## Work instructions
In this exercise, each record below is to be written out again exactly.

--

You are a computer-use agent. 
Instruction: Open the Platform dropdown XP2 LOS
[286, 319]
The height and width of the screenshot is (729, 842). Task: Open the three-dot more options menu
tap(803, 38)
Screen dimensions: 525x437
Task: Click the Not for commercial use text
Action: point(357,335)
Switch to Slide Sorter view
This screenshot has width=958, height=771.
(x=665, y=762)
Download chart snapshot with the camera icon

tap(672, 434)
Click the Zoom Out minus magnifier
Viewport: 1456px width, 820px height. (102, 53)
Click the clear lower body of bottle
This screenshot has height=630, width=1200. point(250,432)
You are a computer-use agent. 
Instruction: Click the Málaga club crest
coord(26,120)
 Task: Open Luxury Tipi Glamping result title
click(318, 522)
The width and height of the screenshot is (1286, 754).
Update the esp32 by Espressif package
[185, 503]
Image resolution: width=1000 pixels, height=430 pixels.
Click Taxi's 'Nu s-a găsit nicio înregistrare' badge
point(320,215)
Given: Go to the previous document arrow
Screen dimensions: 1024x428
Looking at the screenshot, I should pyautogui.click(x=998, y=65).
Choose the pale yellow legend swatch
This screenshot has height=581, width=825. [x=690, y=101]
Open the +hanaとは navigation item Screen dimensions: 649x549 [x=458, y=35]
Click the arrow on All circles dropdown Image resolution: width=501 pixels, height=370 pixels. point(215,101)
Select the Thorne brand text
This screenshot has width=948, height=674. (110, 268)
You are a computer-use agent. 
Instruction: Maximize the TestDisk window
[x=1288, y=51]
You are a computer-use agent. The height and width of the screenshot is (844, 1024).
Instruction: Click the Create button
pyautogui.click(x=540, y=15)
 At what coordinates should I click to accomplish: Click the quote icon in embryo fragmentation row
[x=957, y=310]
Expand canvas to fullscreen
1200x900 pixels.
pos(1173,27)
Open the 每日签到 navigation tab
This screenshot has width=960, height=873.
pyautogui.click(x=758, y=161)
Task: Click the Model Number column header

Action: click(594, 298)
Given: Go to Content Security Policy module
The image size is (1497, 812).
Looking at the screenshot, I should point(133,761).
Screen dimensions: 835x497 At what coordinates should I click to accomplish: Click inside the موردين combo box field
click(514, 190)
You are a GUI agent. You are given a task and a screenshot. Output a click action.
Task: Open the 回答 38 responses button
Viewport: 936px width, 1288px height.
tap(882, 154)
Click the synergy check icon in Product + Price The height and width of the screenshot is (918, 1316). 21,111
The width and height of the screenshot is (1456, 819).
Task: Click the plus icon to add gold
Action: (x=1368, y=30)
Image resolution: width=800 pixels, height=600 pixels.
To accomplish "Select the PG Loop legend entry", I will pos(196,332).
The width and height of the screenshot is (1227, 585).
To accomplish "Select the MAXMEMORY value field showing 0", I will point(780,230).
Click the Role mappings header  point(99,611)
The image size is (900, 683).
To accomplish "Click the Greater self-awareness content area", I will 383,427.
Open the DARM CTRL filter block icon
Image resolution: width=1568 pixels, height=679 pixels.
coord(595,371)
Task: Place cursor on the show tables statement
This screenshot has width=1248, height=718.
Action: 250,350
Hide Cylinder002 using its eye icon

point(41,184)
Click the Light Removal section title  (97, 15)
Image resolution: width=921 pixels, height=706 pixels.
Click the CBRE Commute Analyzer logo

--

## Response
You are a computer-use agent. 
Instruction: Open the Platform dropdown XP2 LOS
[286, 319]
The height and width of the screenshot is (729, 842). Task: Open the three-dot more options menu
tap(803, 38)
Screen dimensions: 525x437
Task: Click the Not for commercial use text
Action: point(357,335)
Switch to Slide Sorter view
This screenshot has width=958, height=771.
(x=665, y=762)
Download chart snapshot with the camera icon

tap(672, 434)
Click the Zoom Out minus magnifier
Viewport: 1456px width, 820px height. (102, 53)
Click the clear lower body of bottle
This screenshot has height=630, width=1200. point(250,432)
You are a computer-use agent. 
Instruction: Click the Málaga club crest
coord(26,120)
 Task: Open Luxury Tipi Glamping result title
click(318, 522)
The width and height of the screenshot is (1286, 754).
Update the esp32 by Espressif package
[185, 503]
Image resolution: width=1000 pixels, height=430 pixels.
Click Taxi's 'Nu s-a găsit nicio înregistrare' badge
point(320,215)
Given: Go to the previous document arrow
Screen dimensions: 1024x428
Looking at the screenshot, I should pyautogui.click(x=998, y=65).
Choose the pale yellow legend swatch
This screenshot has height=581, width=825. [x=690, y=101]
Open the +hanaとは navigation item Screen dimensions: 649x549 [x=458, y=35]
Click the arrow on All circles dropdown Image resolution: width=501 pixels, height=370 pixels. point(215,101)
Select the Thorne brand text
This screenshot has width=948, height=674. (110, 268)
You are a computer-use agent. 
Instruction: Maximize the TestDisk window
[x=1288, y=51]
You are a computer-use agent. The height and width of the screenshot is (844, 1024).
Instruction: Click the Create button
pyautogui.click(x=540, y=15)
 At what coordinates should I click to accomplish: Click the quote icon in embryo fragmentation row
[x=957, y=310]
Expand canvas to fullscreen
1200x900 pixels.
pos(1173,27)
Open the 每日签到 navigation tab
This screenshot has width=960, height=873.
pyautogui.click(x=758, y=161)
Task: Click the Model Number column header

Action: click(594, 298)
Given: Go to Content Security Policy module
The image size is (1497, 812).
Looking at the screenshot, I should point(133,761).
Screen dimensions: 835x497 At what coordinates should I click to accomplish: Click inside the موردين combo box field
click(514, 190)
You are a GUI agent. You are given a task and a screenshot. Output a click action.
Task: Open the 回答 38 responses button
Viewport: 936px width, 1288px height.
tap(882, 154)
Click the synergy check icon in Product + Price The height and width of the screenshot is (918, 1316). 21,111
The width and height of the screenshot is (1456, 819).
Task: Click the plus icon to add gold
Action: (x=1368, y=30)
Image resolution: width=800 pixels, height=600 pixels.
To accomplish "Select the PG Loop legend entry", I will pos(196,332).
The width and height of the screenshot is (1227, 585).
To accomplish "Select the MAXMEMORY value field showing 0", I will point(780,230).
Click the Role mappings header  point(99,611)
The image size is (900, 683).
To accomplish "Click the Greater self-awareness content area", I will 383,427.
Open the DARM CTRL filter block icon
Image resolution: width=1568 pixels, height=679 pixels.
coord(595,371)
Task: Place cursor on the show tables statement
This screenshot has width=1248, height=718.
Action: 250,350
Hide Cylinder002 using its eye icon

point(41,184)
Click the Light Removal section title  (97, 15)
Image resolution: width=921 pixels, height=706 pixels.
Click the CBRE Commute Analyzer logo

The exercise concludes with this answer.